- Directed by: João César Monteiro
- Written by: João César Monteiro
- Produced by: Paulo Branco
- Starring: Rita Durão João César Monteiro
- Cinematography: Mário Barroso
- Edited by: Joaquim Pinto
- Release date: 15 October 1999;
- Running time: 150 minutes
- Country: Portugal
- Language: Portuguese

= As Bodas de Deus =

1999 film

As Bodas de Deus (literal English title: The Spousals of God) is a 1999 Portuguese comedy film directed by João César Monteiro. It was screened in the Un Certain Regard section at the 1999 Cannes Film Festival.

==Cast==
- Rita Durão - Joana de Deus
- João César Monteiro - João de Deus
- Joana Azevedo - Elena Gombrowicz
- José Airosa - Omar Raschid
- Manuela de Freitas - Sister Bernarda
- Luís Miguel Cintra - God's Messenger
- Ana Galvão - Leonor (as Ana Velazquez)
- José Mora Ramos - Inspector Pantaleão
- Fernando Mora Ramos - Psychiatrist
- Fernando Heitor - Butler Vasconcelos
- João Listz - Sparafucile
- Jean Douchet - Bardamu
- Filipa Araújo - Celestina
- Sofia Marques - Nun
- Teresa Negrão - Inês
- Paulo Miranda - Agostinho

== Production ==
=== Development ===
João César Monteiro, in 1995, planned to shoot "The Comedy of God" and "The Wedding of God" as one film, in two parts, which he titled "Theology of God". The first would take place in Lisbon, as would happen, and the second in Paris, as would never happen. The production constraints in Paris between 1996 and 1997 were such that César Monteiro abandoned these plans and considered that "Theology of God" would remain incomplete.

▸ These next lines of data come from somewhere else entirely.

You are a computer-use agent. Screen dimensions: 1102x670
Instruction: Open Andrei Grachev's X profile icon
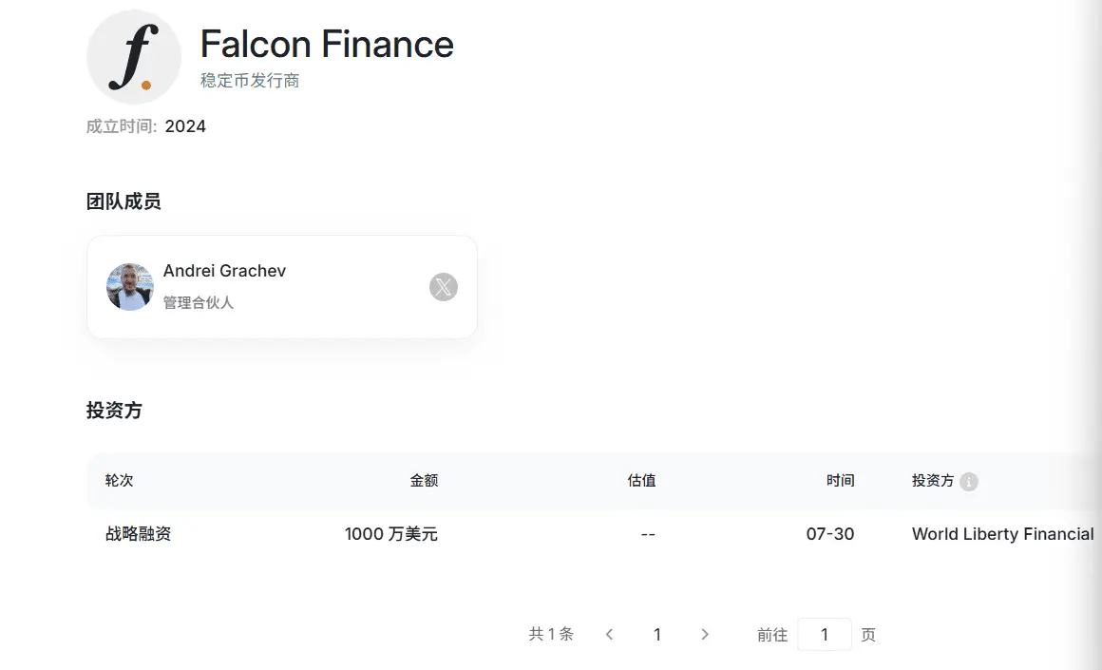tap(444, 287)
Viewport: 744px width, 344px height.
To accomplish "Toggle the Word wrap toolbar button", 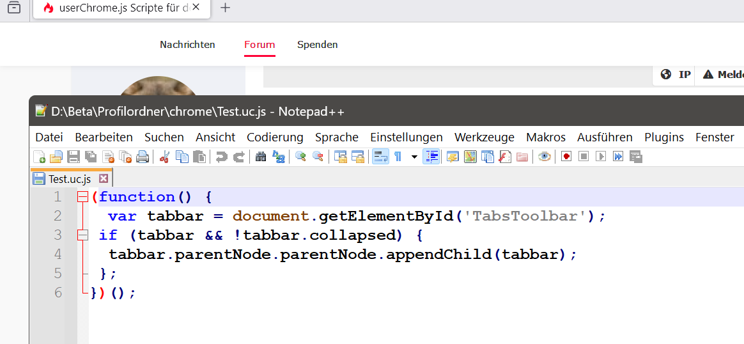I will (x=380, y=157).
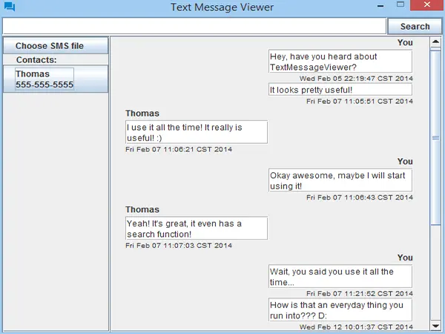
Task: Click the Text Message Viewer window title
Action: (x=222, y=7)
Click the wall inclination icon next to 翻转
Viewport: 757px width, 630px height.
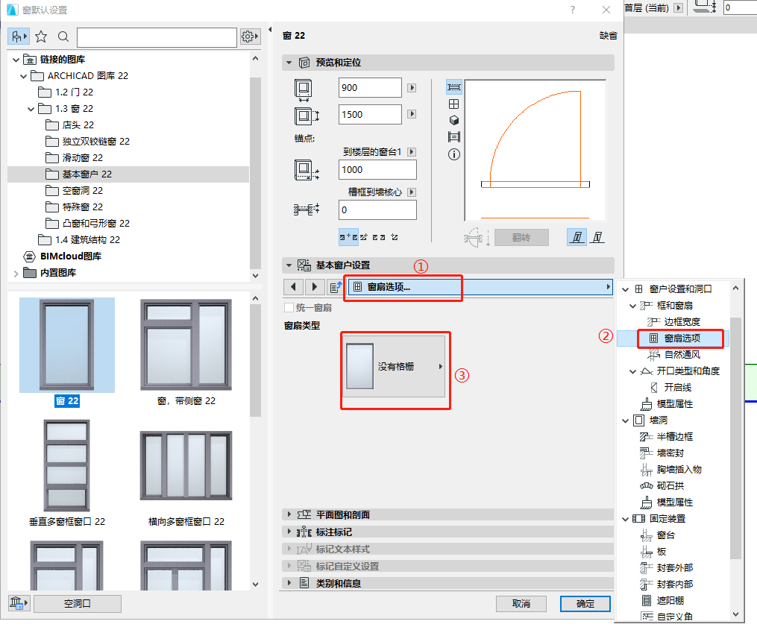click(474, 238)
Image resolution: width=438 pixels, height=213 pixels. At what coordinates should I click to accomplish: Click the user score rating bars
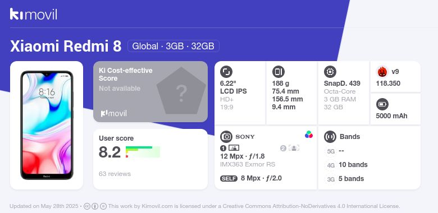(143, 152)
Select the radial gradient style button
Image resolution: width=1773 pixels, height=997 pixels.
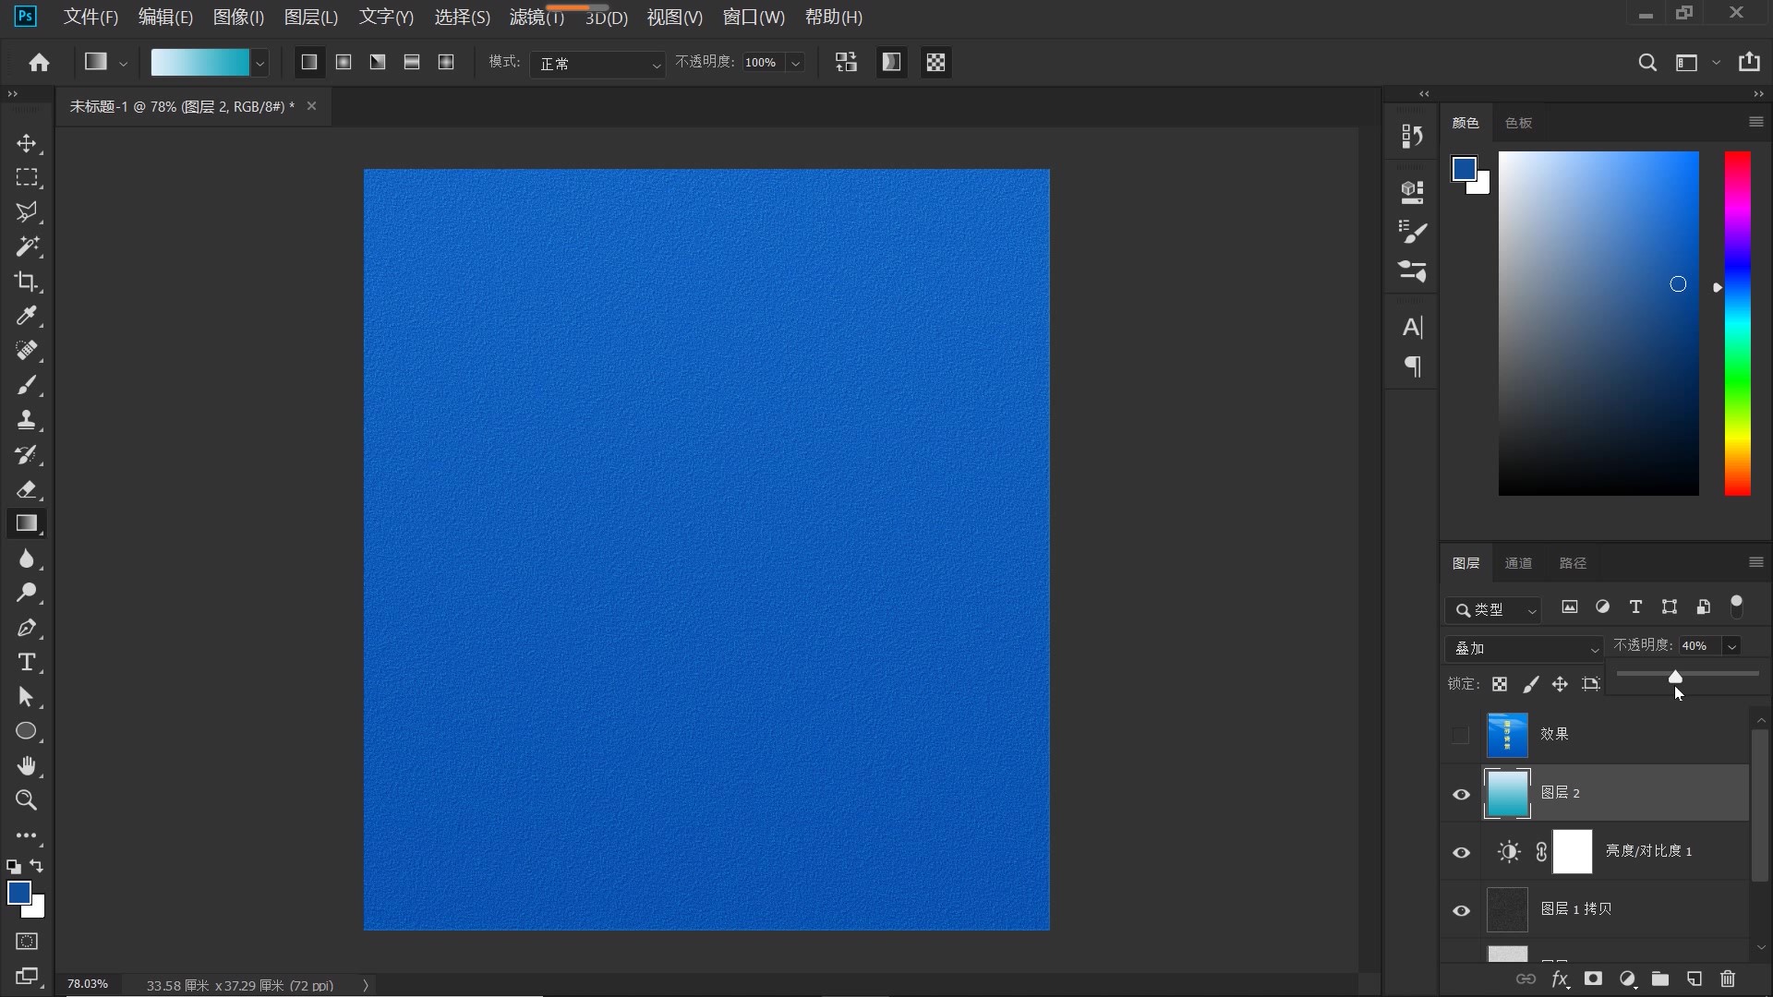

The director went ahead with another project, Le Basin de J.W., filmed between May and June 1997. The terrible reception reserved for that film, the "disorientation" the director said he experienced during and after Le Bassin, the impossibility of resuming in Paris the shooting of "The Wedding of God", led him to reconsider the script for "The Wedding of God".

This feature film is a Luso-French production, by Madragoa Filmes, RTP and Gemini Films. It closes the trilogy focused on the character of João de Deus, the protagonist, embodied in a poor devilish human good, with repeated autobiographical references, in a sarcastic and moody style. The intended result is to draw a caricature of someone less virtuous than vicious, author and actor of unqualified comedies in a hypocritical world, with abundant literary, artistic, and philosophical references. The film is dedicated to César Monteiro's wife, Margarida Gil, a director who collaborated with her husband on his works.